Its hard to keep up with the state of the laws in my own country. (US) There are talks of market exchanges to basically give individuals back bargaining power, but I've heard that the insurance industry has managed to hobbel them pretty badly. I'm not sure where we are headed on this issue.
As an individual, you don't get the diversification effect of #1, so you end up paying a premium rate.
Hmm.
USAA quoted me $350.81 per month (same plan provider!) for two adults, two children, one adult 'healthy as a horse', one adult with preexisting conditions.

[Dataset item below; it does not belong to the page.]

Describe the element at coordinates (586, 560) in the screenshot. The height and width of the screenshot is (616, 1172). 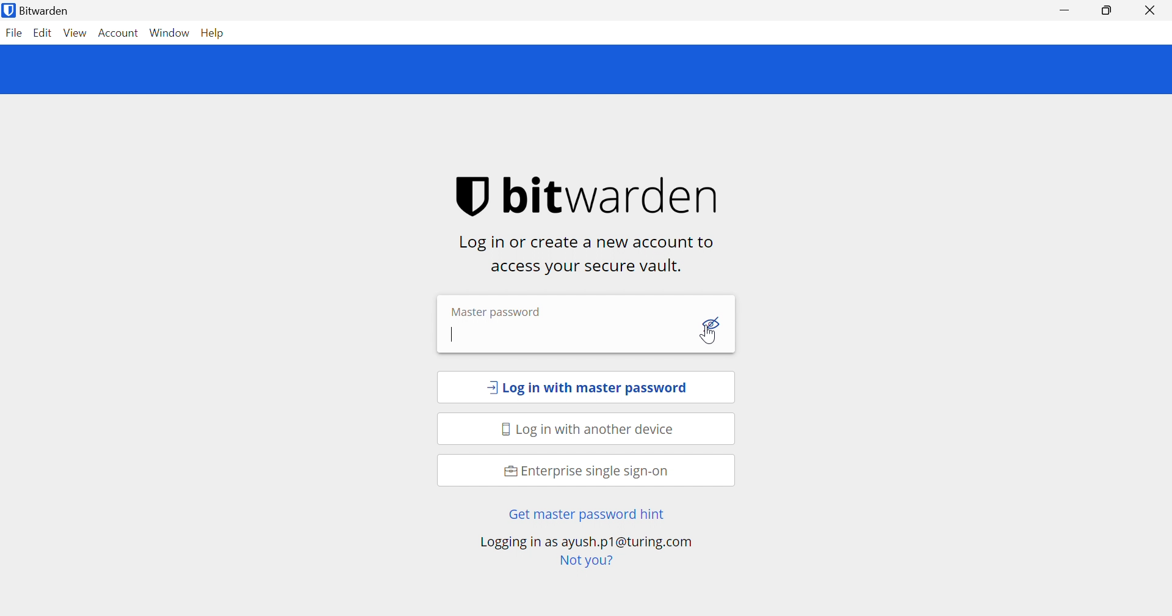
I see `Not you?` at that location.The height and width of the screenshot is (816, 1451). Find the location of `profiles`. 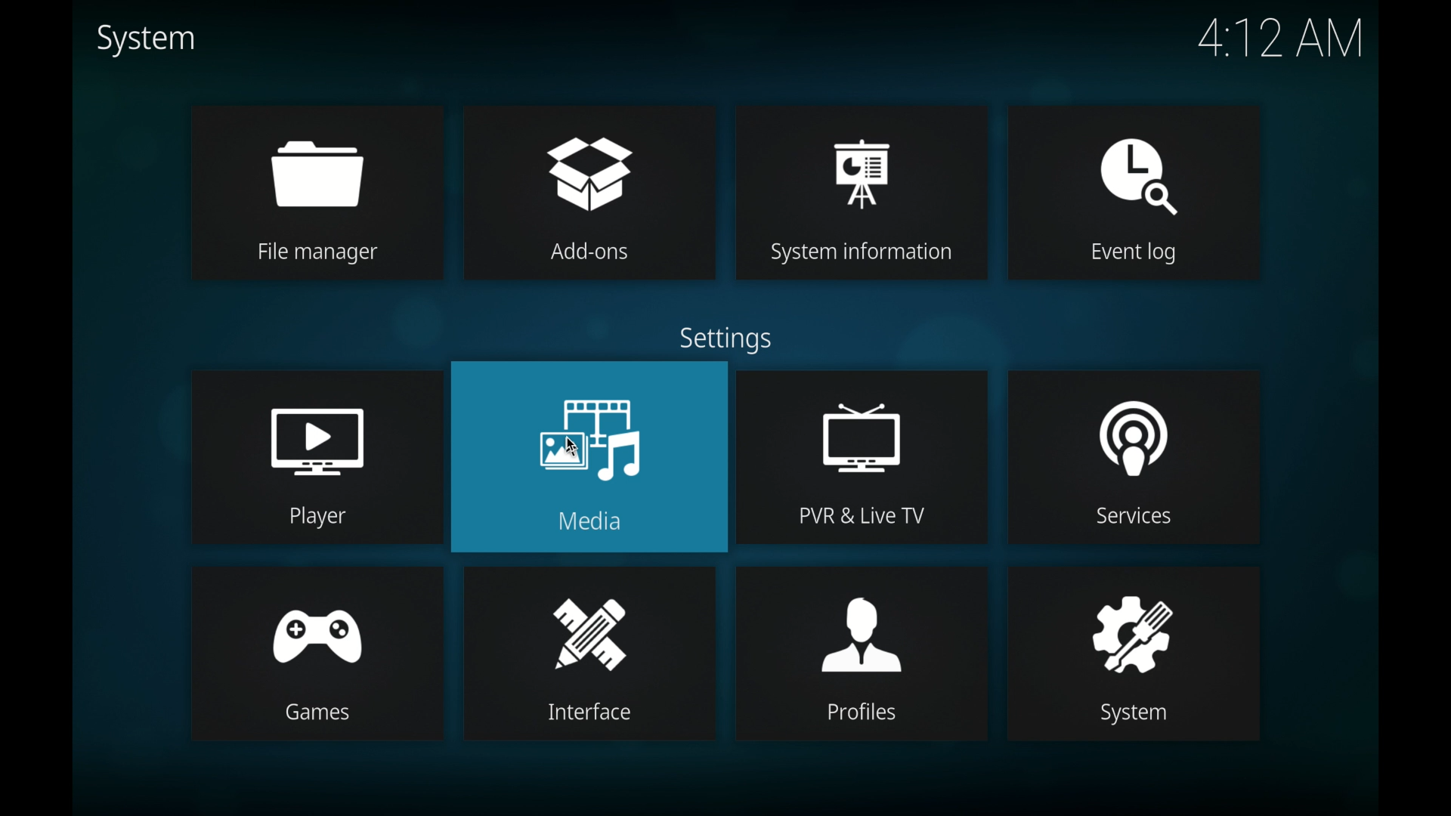

profiles is located at coordinates (863, 624).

Just one pass, without shopping around.
That sounds pretty steep - it is - but it's only twice what you could expect to pay for car insurance.
I'll bet if I shop around I could find a deal. Wonder what would happen if more of us did so?
I live in fly-over country, in a drive-past town. Cost of living here is pretty low, all things considered. So I've gotten used to stuff being far less than it cost when I lived in the city.
I wonder if I could negotiate a salary increase from my employer in return for opting out of the plan.
For years my time in the Marines was good only for memories (good and bad), cynicism, and a career in IT.
Which isn't bad. But then they let me in the club and my insurance cost dropped like a rock.
Plus they're super easy to deal with. Had some hail damage and where my neighbors were fighting _their_ insurance provider months later USAA couldn't get me the money fast enough.
"Overnight .. is that soon enough? We can borrow an F-18 and air drop in about 90 minutes it if that would be more convenient."
Insurance rates are based on the risk pool you fall into. When companies are purchasing plans for health insurance, the company as a whole is placed into a risk pool. Since you are dealing with a large group of people, in general the risk pool is lower for the company, then if each person was evaluated individually. Hence a company can achieve lower rates then an individual. And generally the bigger the company, the lower the rates. An individual purchasing would have to pay significantly higher rates for comparable coverage that they would if they were in a large company.
Also I don't understand how capitalism makes health care tied to employment. In theory shouldn't there be health insurers who are willing to ensure you just as long as you pay your rates? What do they care if you are employed or not - except perhaps for some statistics like "employed people are less/more healthy on average", which could be factored into the rates.